Settimana scorsa hai compiuto 29 anni e la stagione 2021/22 è già la tua tredicesima tra i professionisti. L’impressione è che, nonostante il pedigree da veterano consumato, hai ancora tanto da dare a questo gioco e che a Varese si stia aprendo un nuovo ciclo della tua carriera. Quanta verità riscontri, alla base di questa impressione? Posso dire che le stagioni e le esperienze passate mi han reso più consapevole di me stesso. Quando si è giovani si tende ad agire maggiormente di pancia, non sempre si riesce a domare il proprio impeto, i propri istinti. Si può pensare che in 29 anni abbia vissuto più vite in una, e per certi versi è anche vero… Tuttavia mi sento ancora giovane. Ciò che è cambiato è il modo di approcciare certi momenti, non solo di gioco ma della vita in generale. Mi sento più consapevole, riesco ad apprezzare maggiormente tutto ciò che fa parte del mio quotidiano, tutto ciò a cui tengo. A partire dalla pallacanestro che resta sì il mio lavoro, ma in pochi hanno la fortuna di poter svolgere un mestiere che ti permette di divertirti mentre lo pratichi.

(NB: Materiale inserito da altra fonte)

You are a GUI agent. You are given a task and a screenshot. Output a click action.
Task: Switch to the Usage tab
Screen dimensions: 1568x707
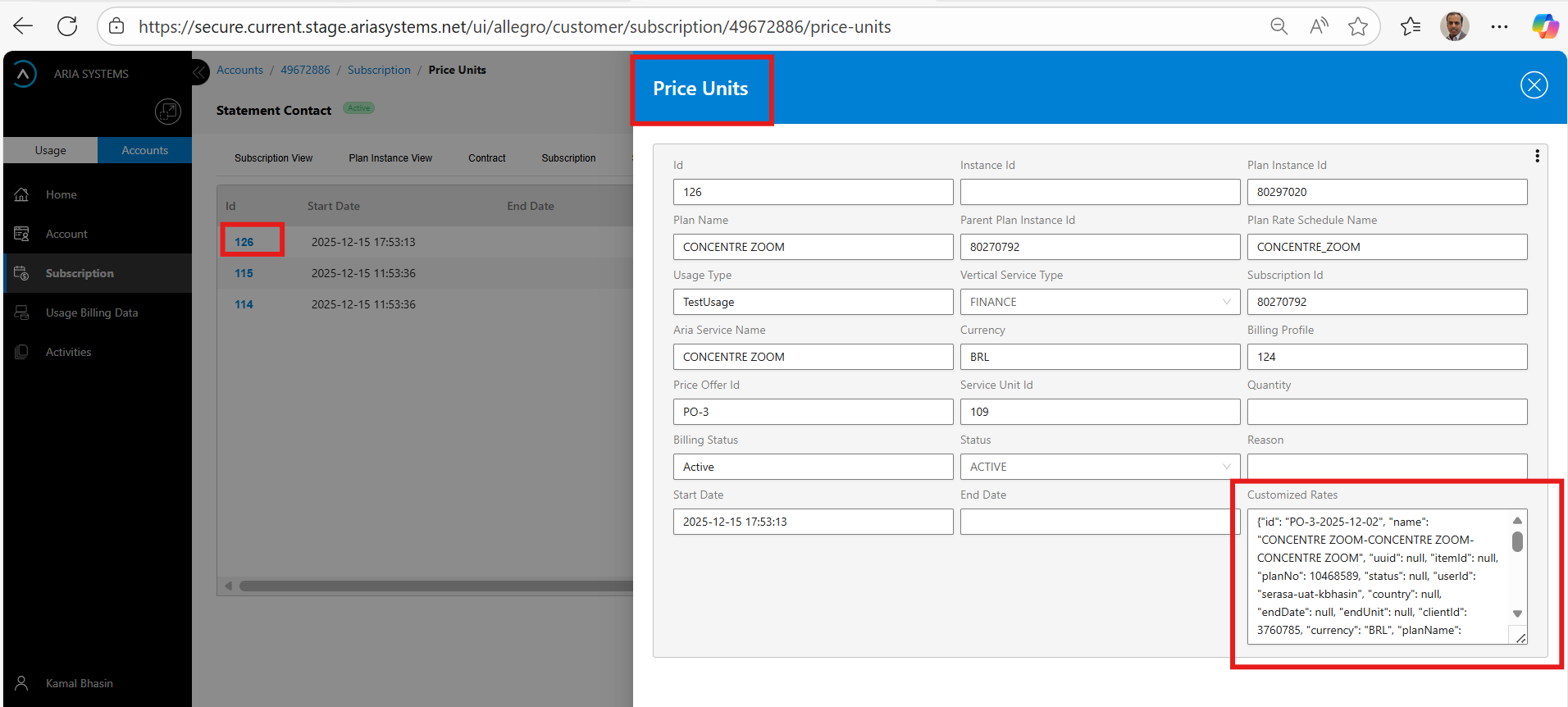pyautogui.click(x=51, y=150)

In passato ti sei esposto come un ragazzo ‘duro’, a tratti sfacciato. Negli ultimi mesi stai rivelando però anche il tuo lato sensibile: hai detto apertamente di aver sofferto d’ansia dopo essere risultato positivo al Covid-19, lo scorso aprile. Che messaggio vuoi lanciare in merito al tema delicato – e probabilmente ancora troppo sottostimato – della salute mentale? Ci tengo molto a diffondere messaggi di questo tipo, perché avendo vissuto direttamente la situazione so quanto ci si possa sentire soli durante il periodo di crisi. Proprio per questo motivo ne voglio parlare: per far sentire meno soli coloro che ne soffrono e devono convivere con questi disturbi. Sono sempre di più le persone costrette a fronteggiare problemi legati alla salute mentale; problemi che non devono essere demonizzati dall’opinione pubblica come forme di pazzia o di debolezza. È una questione seria, per quanto non sia tangibile concretamente. Penso sia molto facile mostrarsi forti, mentre ci vuole forza nel mostrarsi vulnerabili, sensibili, non indifferenti alla realtà che ci circonda. Come si risolvono crisi del genere? È un processo, io stesso non ne sono ancora uscito del tutto. Però posso dire di stare meglio grazie alla presenza costante dei miei genitori, di mio fratello Stefano e di grandi amici conosciuti anche grazie alla pallacanestro italiana. Due nomi su tutti: Klaudio Ndoja e Andrea Amato, mio attuale compagno di squadra.